My favorite place in that city is a temple. It is a worship place for the universe. There are no closed doors. The gate that surrounds it is only made of open archways inscribed with, "welcome to a holy place filled with love and peace" inside the gate is a graveyard, each burial is marked with a sparkling mirrorball and the field is covered with poppies, the temple is at the center of this field, and it seems to soar up towards the sky. It's filled with windows like the hagia sophia. Inside the temple monks are tapping out a madala of colored sand. It's bright and complex and colorful and transient. Bells, chimes, chants, and songs can be heard all the time. There are quiet rooms with sumptuous cushions, mats, and blankets for rest and meditation. There are rooms for dancing, moving, and whirling. There is a deep flowing fountain for swimming and bathing. There is sunshine everywhere.
The walls here know everything. They have seen the breaking and healing of human souls, they have seen births, marriages and deaths. They know what rebirth looks like. This is a place of no judgement, of honesty and trust and utmost sweetness. There are times when I wish I could never leave, but I walk among the living as well as the spirits. So I walk out to return time and again.
When I emerge I see everything with fresh eyes and my old, humble city is full of beauty and life again. There are impromptu jam sessions on street corners, people draw chalk murals on walls and sidewalks. There are rocking chairs and bench swings in front of factory showrooms in bright colors. When I go home I will collect bushels of peaches and baskets of cherries to give to those sweet boys with old souls in the library. When I go home I will polish a silver mirror to give to the cotton farmer. When I go home I will hug and kiss everyone so that they know that they are loved. But while I am still here, and while I still have the late afternoon sunshine I will dance with the world and enjoy the love that always there for me.

○ ○ ○ ○ ○ ○ ○

**Parts of the exercise**.
a) Reproduce the stretch of the temple passage from "The walls here" through "time and again.".
b) Answer these questions from the temple passage:
(i) What marks each burial in the graveyard?
(ii) Besides the living, whom does the narrator walk among?
(iii) What will the narrator give the cotton farmer?

○ ○ ○ ○ ○ ○ ○

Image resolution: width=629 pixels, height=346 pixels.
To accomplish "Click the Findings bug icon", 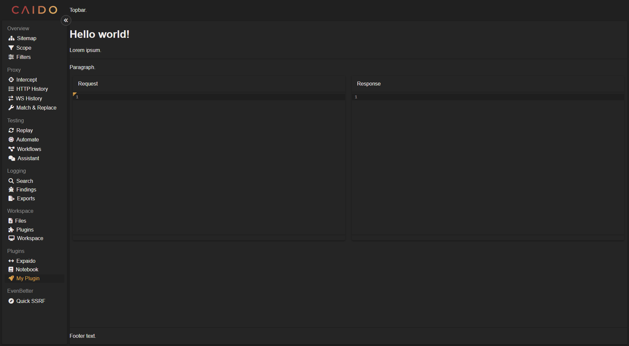I will click(x=11, y=190).
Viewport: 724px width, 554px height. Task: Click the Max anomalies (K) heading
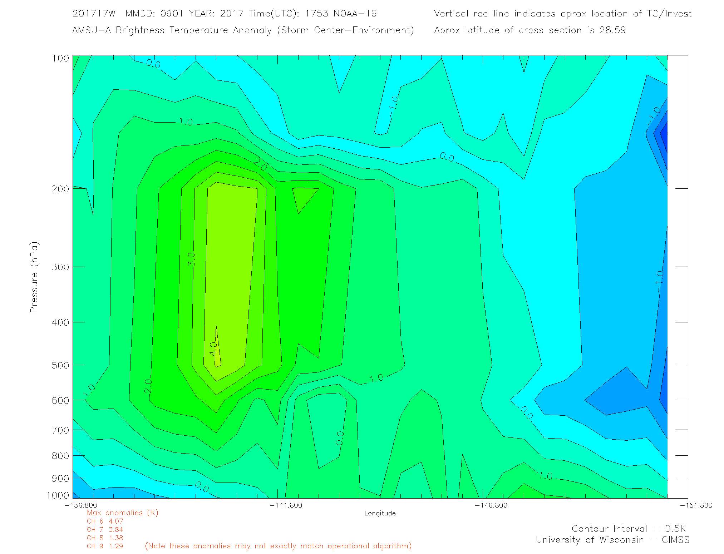122,513
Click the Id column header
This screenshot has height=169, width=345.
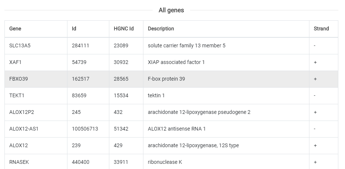[x=74, y=28]
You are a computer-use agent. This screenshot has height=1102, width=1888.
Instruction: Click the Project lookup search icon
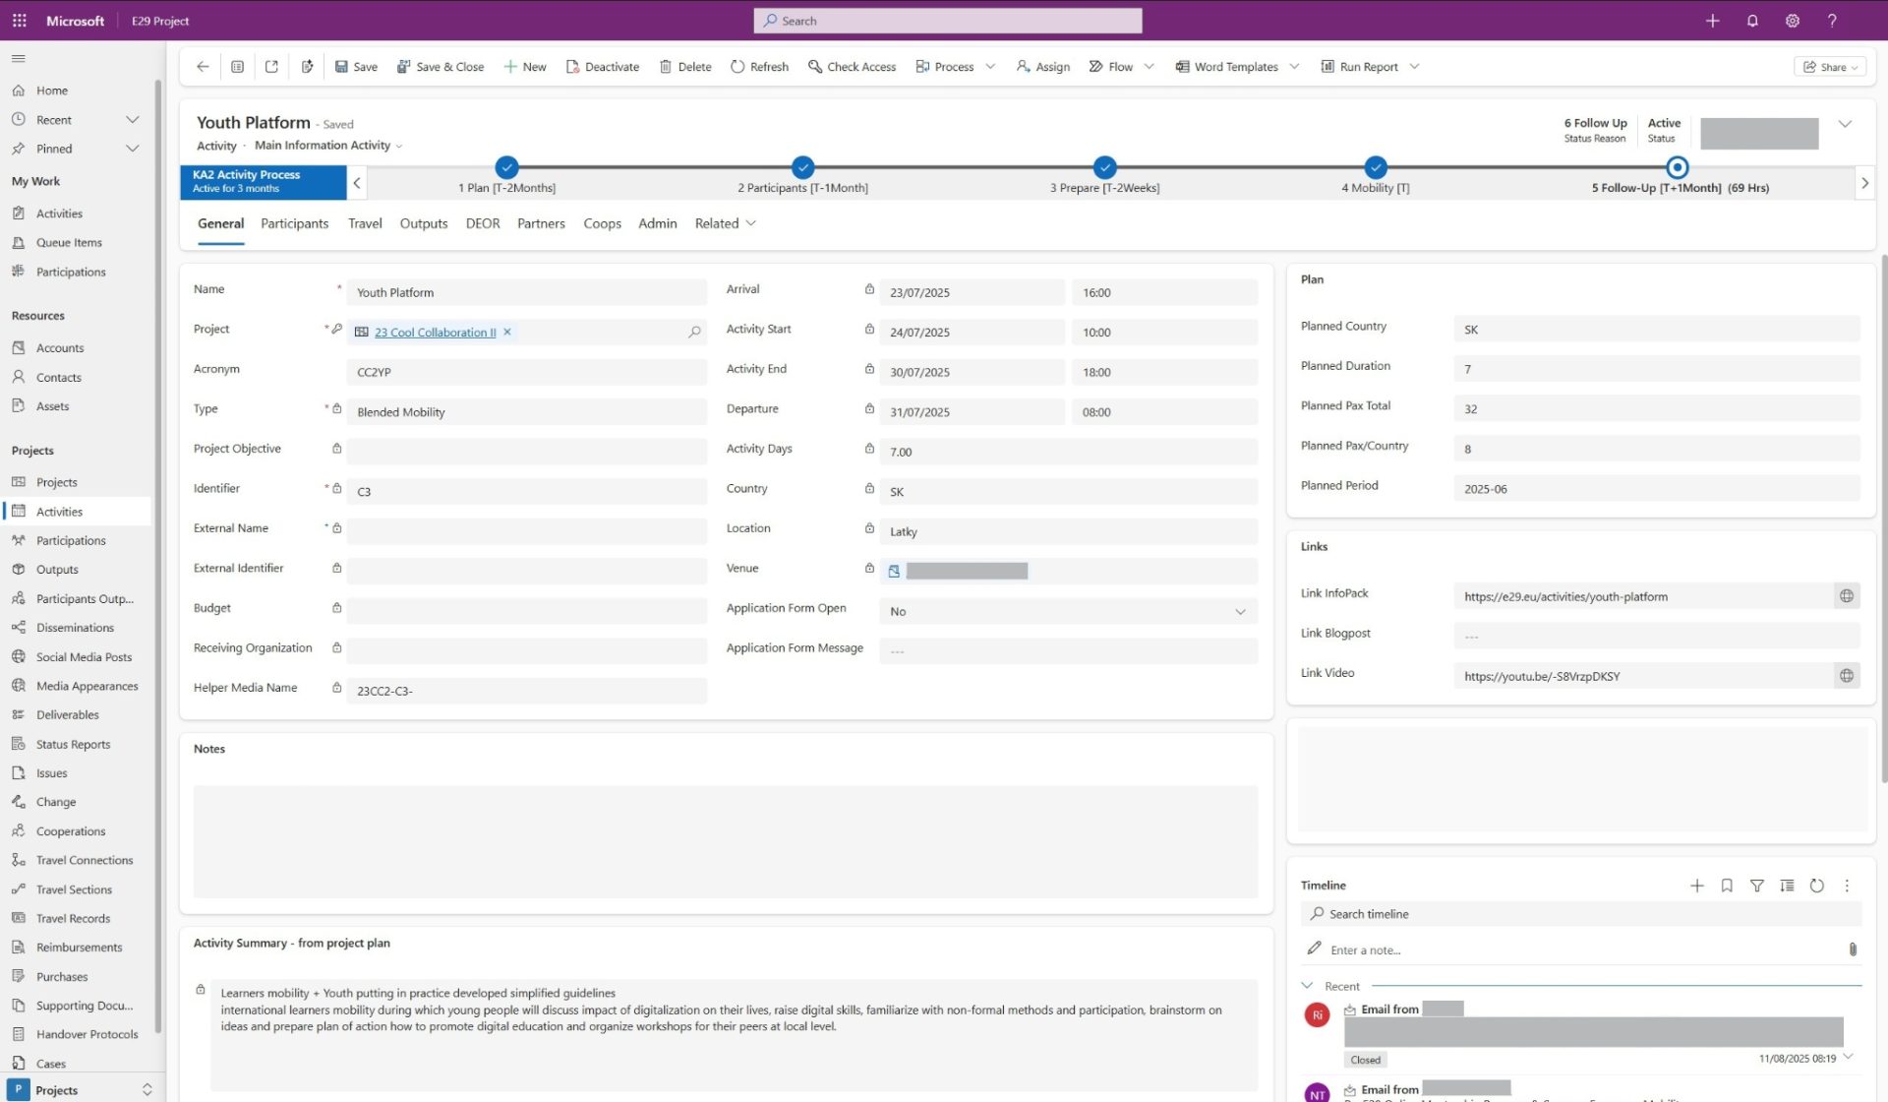pyautogui.click(x=694, y=333)
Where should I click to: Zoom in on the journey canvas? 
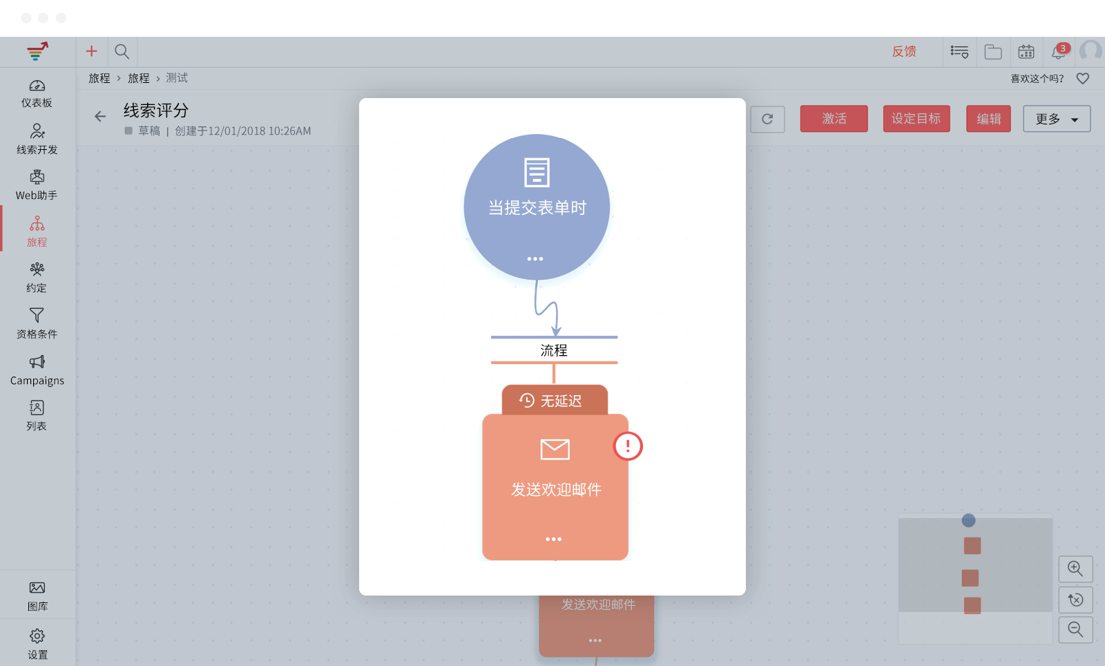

○ ○ ○ ○ ○ ○ ○

**Solutions per task**.
a)
The walls here know everything. They have seen the breaking and healing of human souls, they have seen births, marriages and deaths. They know what rebirth looks like. This is a place of no judgement, of honesty and trust and utmost sweetness. There are times when I wish I could never leave, but I walk among the living as well as the spirits. So I walk out to return time and again.

b)
(i) A sparkling mirrorball.
(ii) The spirits.
(iii) A polished silver mirror.